Bacaan yang Diberikan
________________

Mens sana in corpore sano
Saya percaya banyak dari Anda tahu akan makna istilah ini, apalagi kalau mendekati pesta olahraga akbar seperti Pekan Olahraga Nasional (PON), SEA Games, Asian Games, sampai Olimpiade, bakal sering ketemu istilah ini di mana-mana, baik itu di baliho tepi jalan; di media cetak, seperti surat kabar dan majalah; media elektronik, seperti radio dan televisi; sampai media daring, seperti media sosial dan blog.
Di dalam tubuh yang kuat terdapat jiwa yang sehat.
Sungguh sangat mengena.
Namun apabila di balik, apakah mempunyai makna yang sama?
"Belum tentu jika tubuhnya kuat, jiwanya juga sehat. Tuh, orang gila yang biasanya lari di daerah Jalan A. Tubuhnya kuat, tapi dia gila, tidak sehat jiwanya. Tapi, kalau jiwanya sehat, pasti tubuhnya juga kuat," kata Bu Mirna (nama samaran), salah seorang teman, memberi argumen.
Namun, beberapa hari kemudian, Bu Mirna jatuh sakit. Maag dan radang lambung akut. Begitu yang saya dengar dari beberapa teman yang sempat membesuk beliau di rumah sakit.
Bu Mirna muncul tiga minggu kemudian, di ibadah keluarga yang rutin diadakan setiap hari Kamis.
Wajah masih pucat, jalan masih gontai, suara terdengar sendu.Â
Begitulah kondisi beliau. Sebenarnya masih belum pulih seratus persen, tapi beliau memaksakan diri untuk ikut ibadah, karena hampir sebulan tidak hadir.
Dan apa yang dibicarakan oleh beliau adalah tentang pergumulannya dengan penyakit yang mendera tubuh, mengambinghitamkan tekanan pekerjaan yang dia dapatkan.

________________

Data yang Disediakan

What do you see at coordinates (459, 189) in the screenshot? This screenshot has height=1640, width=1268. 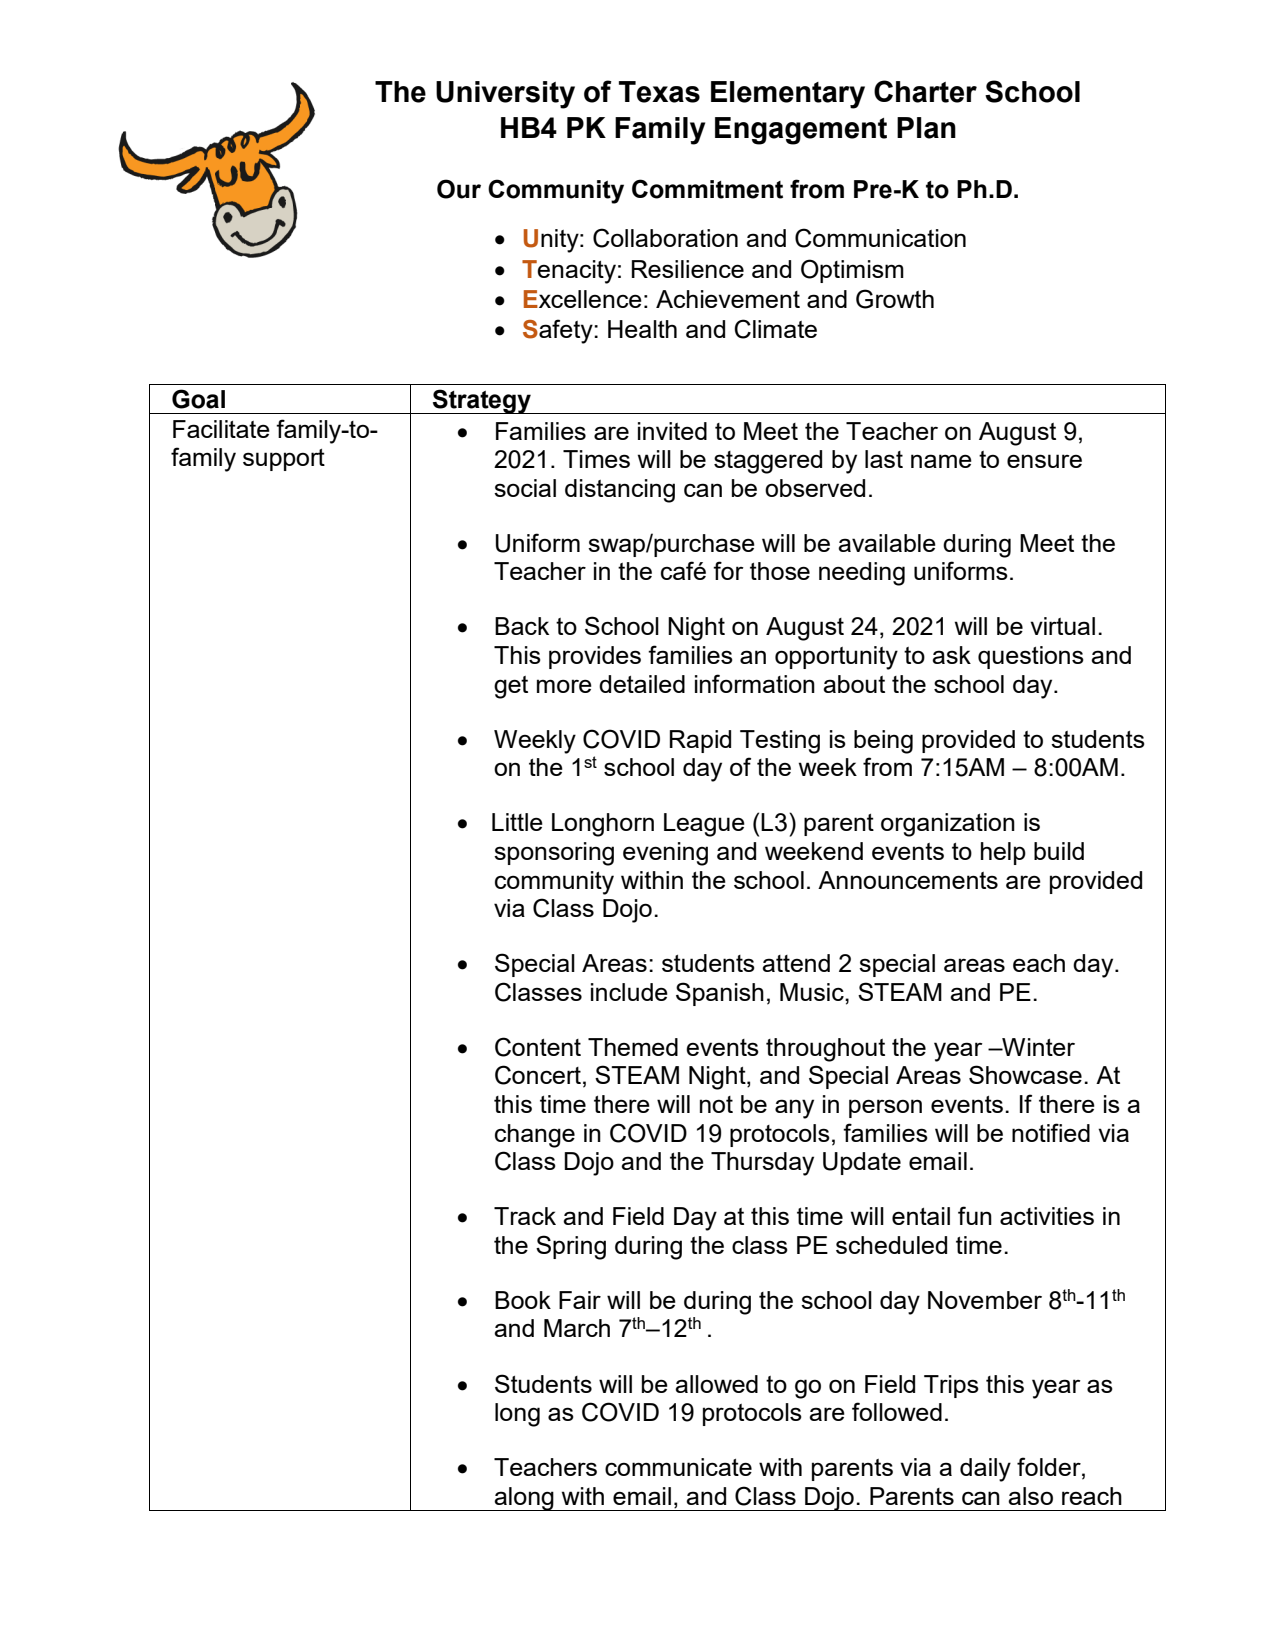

________________

Petunjuk
Tuliskan semua pesta olahraga yang disebut dalam bacaan tentang mens sana in corpore sano. Data ini diambil dari sumber yang berbeda.

Hasil Tugas
Pekan Olahraga Nasional (PON), SEA Games, Asian Games, Olimpiade